Definition:Poisson's Differential Equation

Equation

Poisson's differential equation is a second order PDE of the form:

$\dfrac {\partial^2 \psi} {\partial x^2} + \dfrac {\partial^2 \psi} {\partial y^2} + \dfrac {\partial^2 \psi} {\partial z^2} = \phi$

where $\phi$ is a function which is not identically zero

or:

$\nabla^2 \psi = \phi$

where $\nabla^2$ denotes the Laplacian operator.

Examples

General Scenario

Let $R$ be a region of ordinary space.

Let $R$ contain a spatial distribution of sources of flux.

Let $\mathbf V$ be the vector field arising from the sources in $R$.

Then $\mathbf V$ satisfies Poisson's differential equation.

Electric Field of Volume Distribution of Charges

Let $R$ be a region of ordinary space.

Let $R$ contain a volume distribution of particles bearing electric charge.

Let $\mathbf V$ be the vector field arising from these electric charge.

Then $\mathbf V$ satisfies Poisson's differential equation.

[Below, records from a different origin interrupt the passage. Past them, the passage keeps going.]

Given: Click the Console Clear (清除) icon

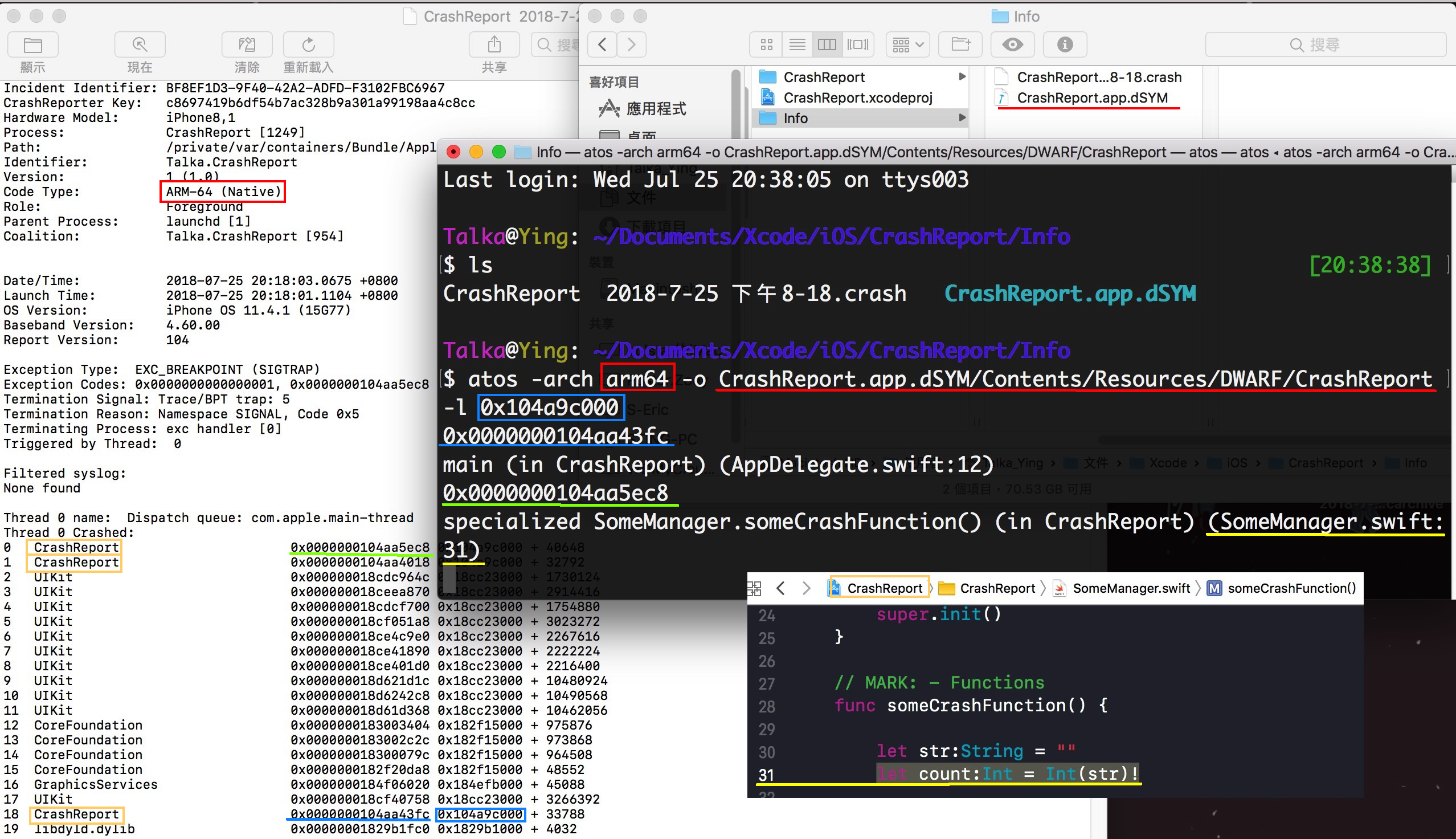Looking at the screenshot, I should click(247, 45).
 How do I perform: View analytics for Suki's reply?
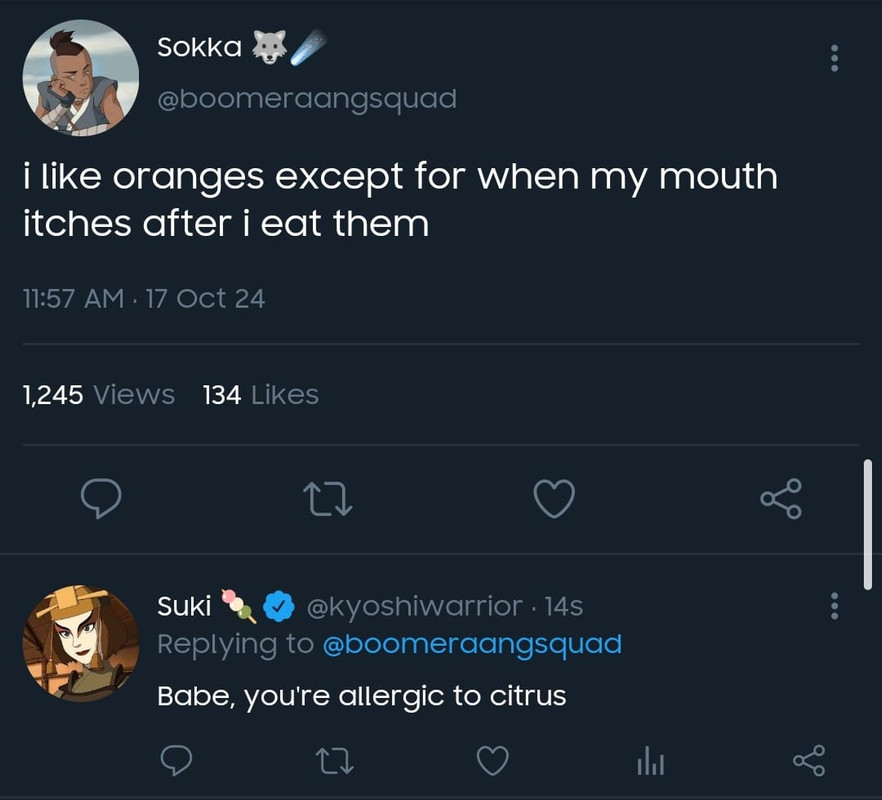coord(650,763)
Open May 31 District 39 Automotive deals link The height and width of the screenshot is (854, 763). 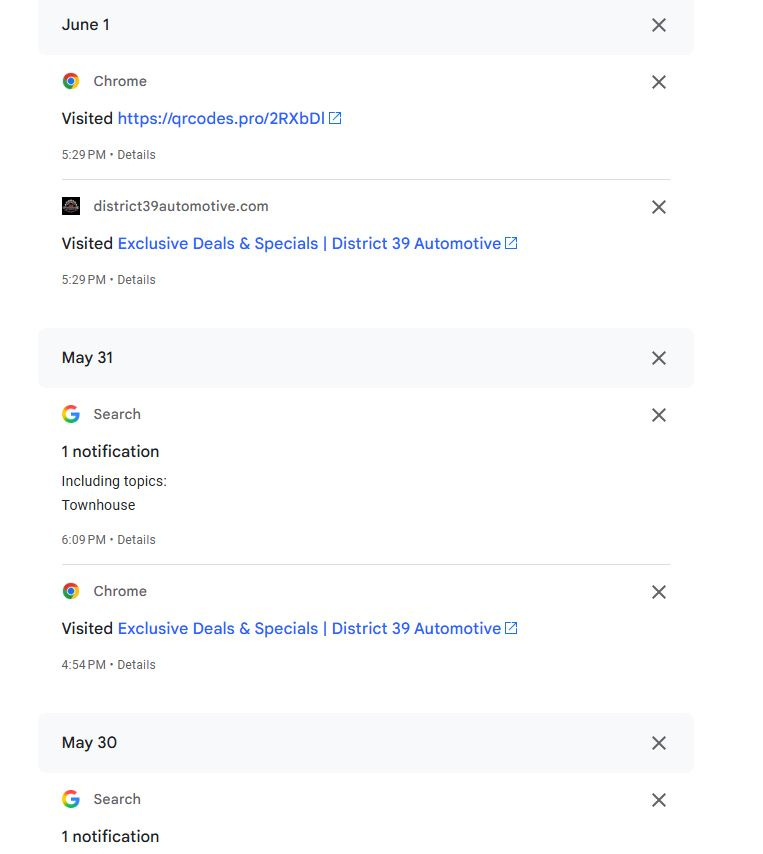309,628
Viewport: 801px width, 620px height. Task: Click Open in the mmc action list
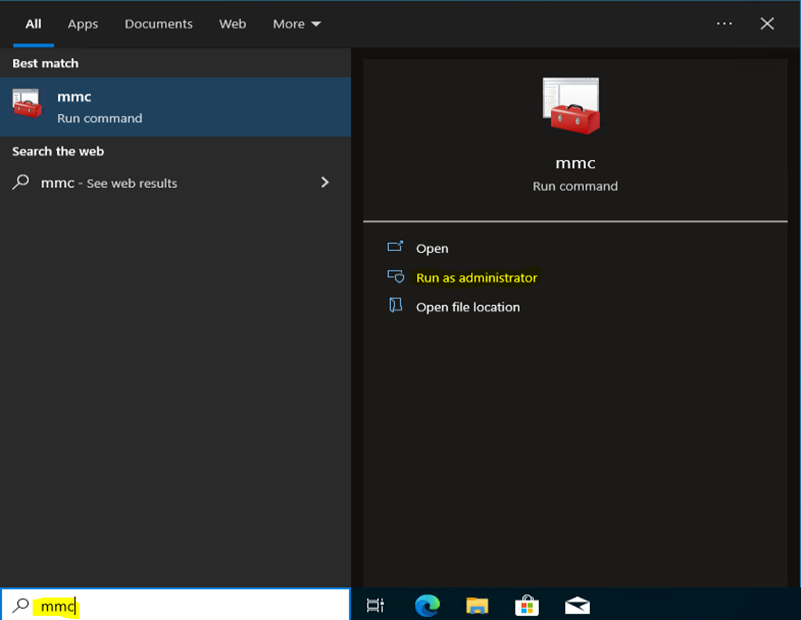432,248
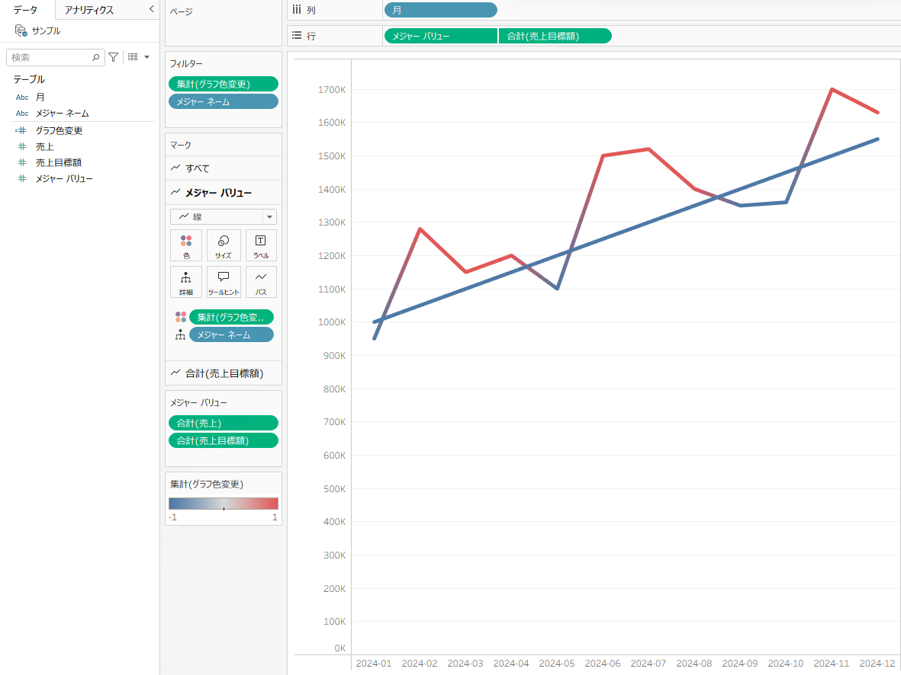Select the 売上目標額 field in the data pane
The height and width of the screenshot is (675, 901).
tap(58, 162)
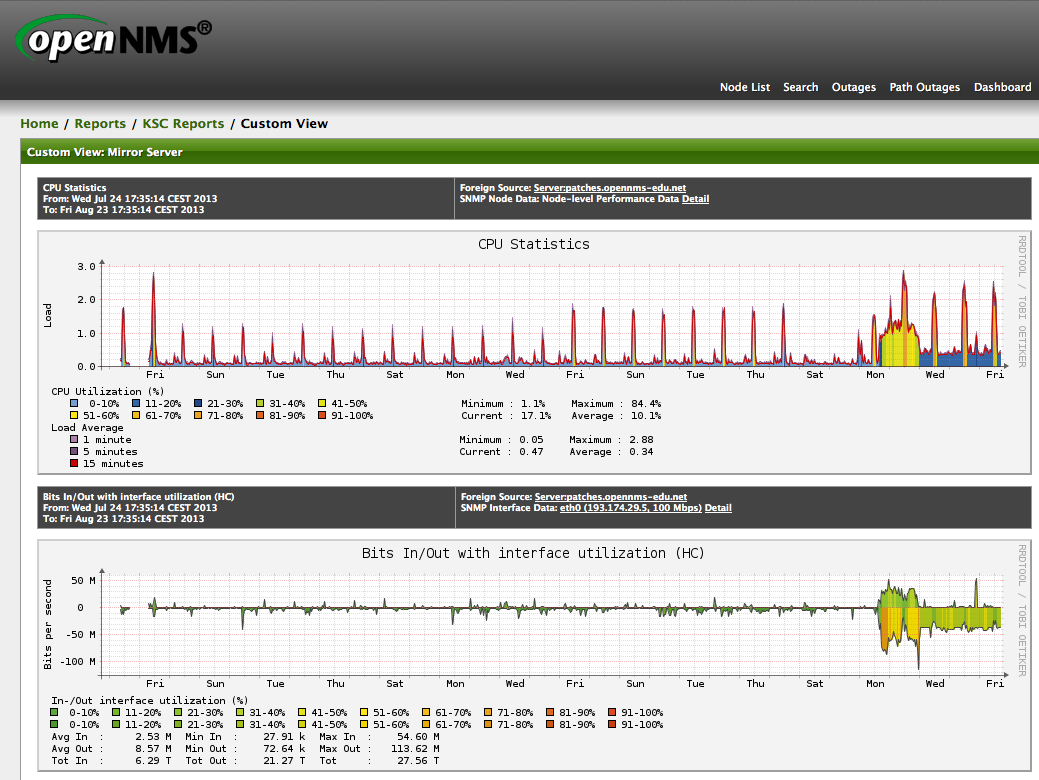Click the 0-10% CPU utilization legend swatch

(73, 403)
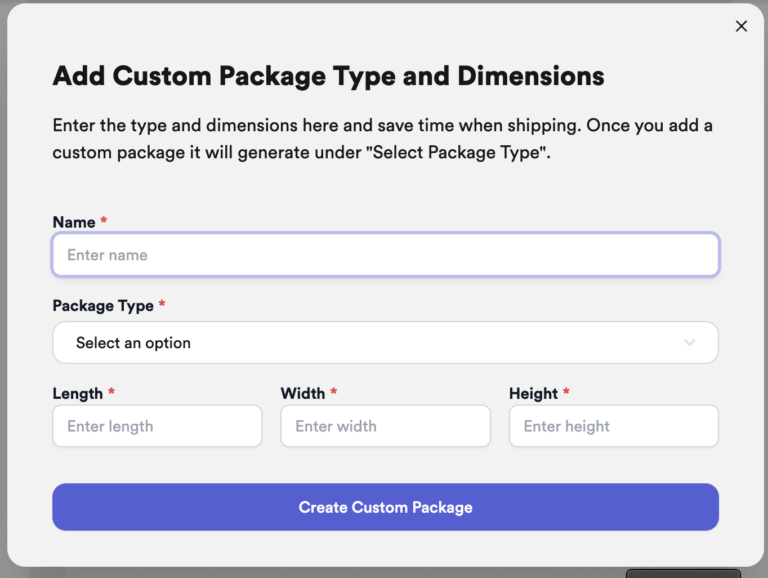Focus the Name input field
768x578 pixels.
pos(385,255)
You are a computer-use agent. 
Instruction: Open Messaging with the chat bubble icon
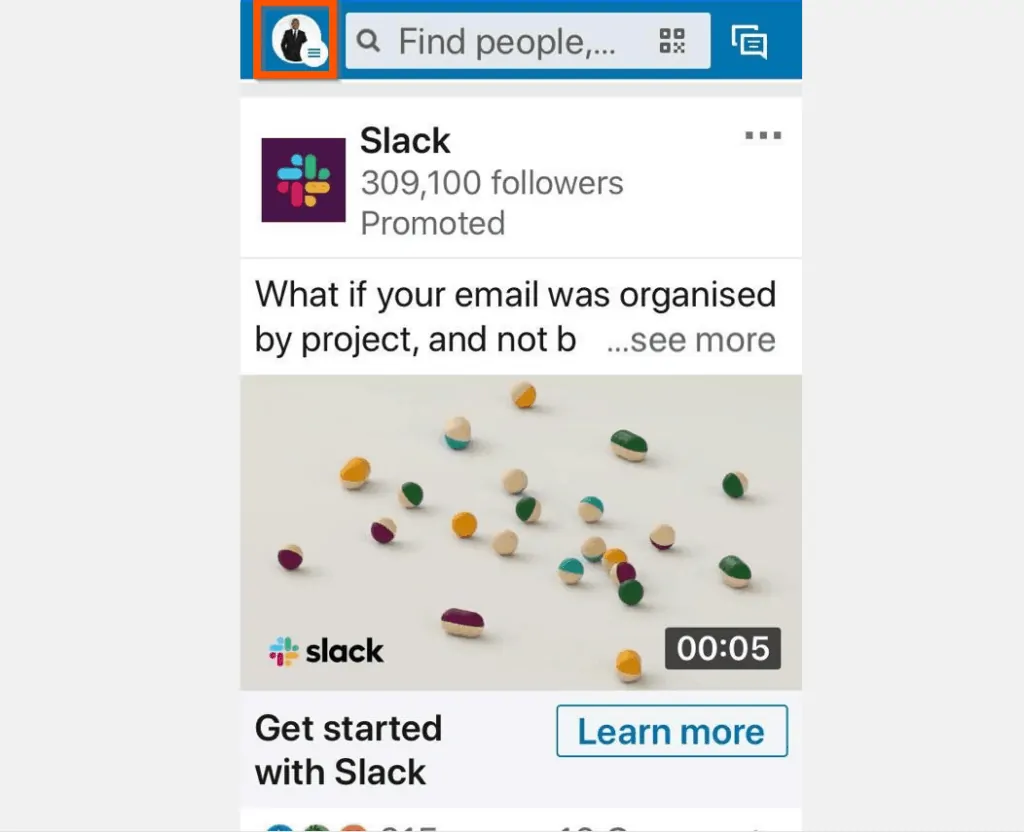[749, 42]
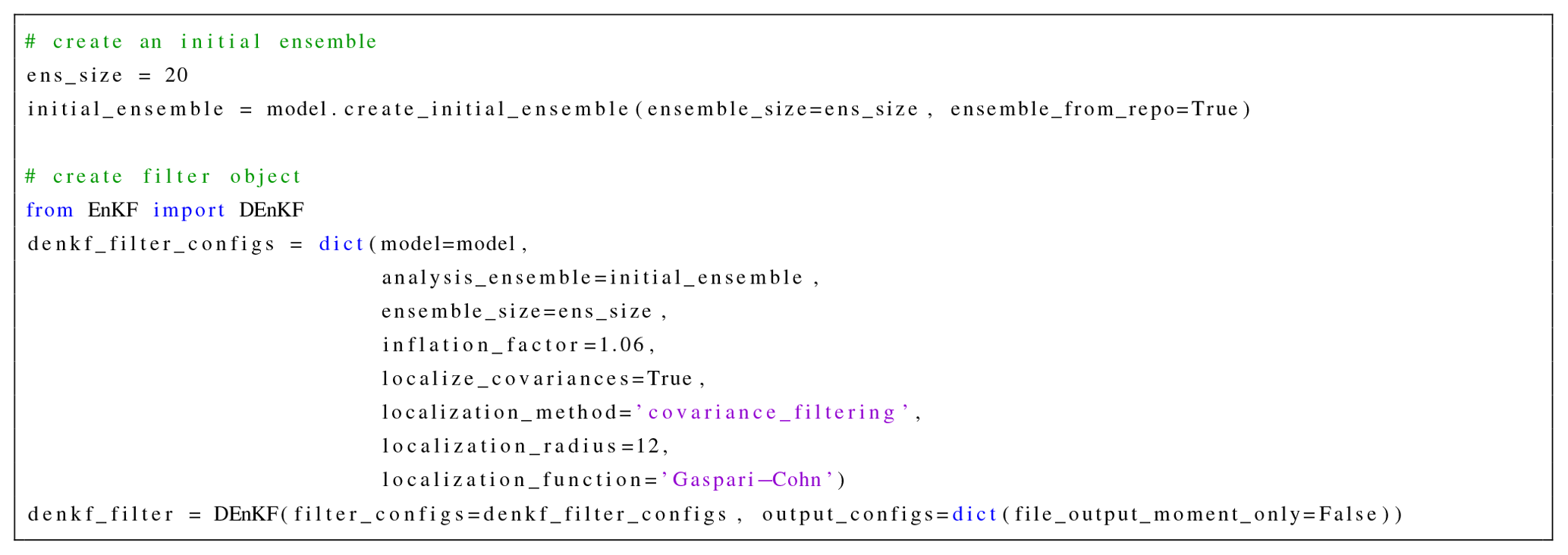Click the "# create filter object" comment
This screenshot has width=1568, height=555.
[163, 177]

Gravitational Force inside Mass

Let $B$ be a body situated in ordinary space.

$B$ consists of a volume distribution of particles with mass.

Let $\mathbf V$ be the vector field arising from these electric charge.

Then $\mathbf V$ satisfies Poisson's differential equation.

Source of Name

This entry was named for Siméon-Denis Poisson.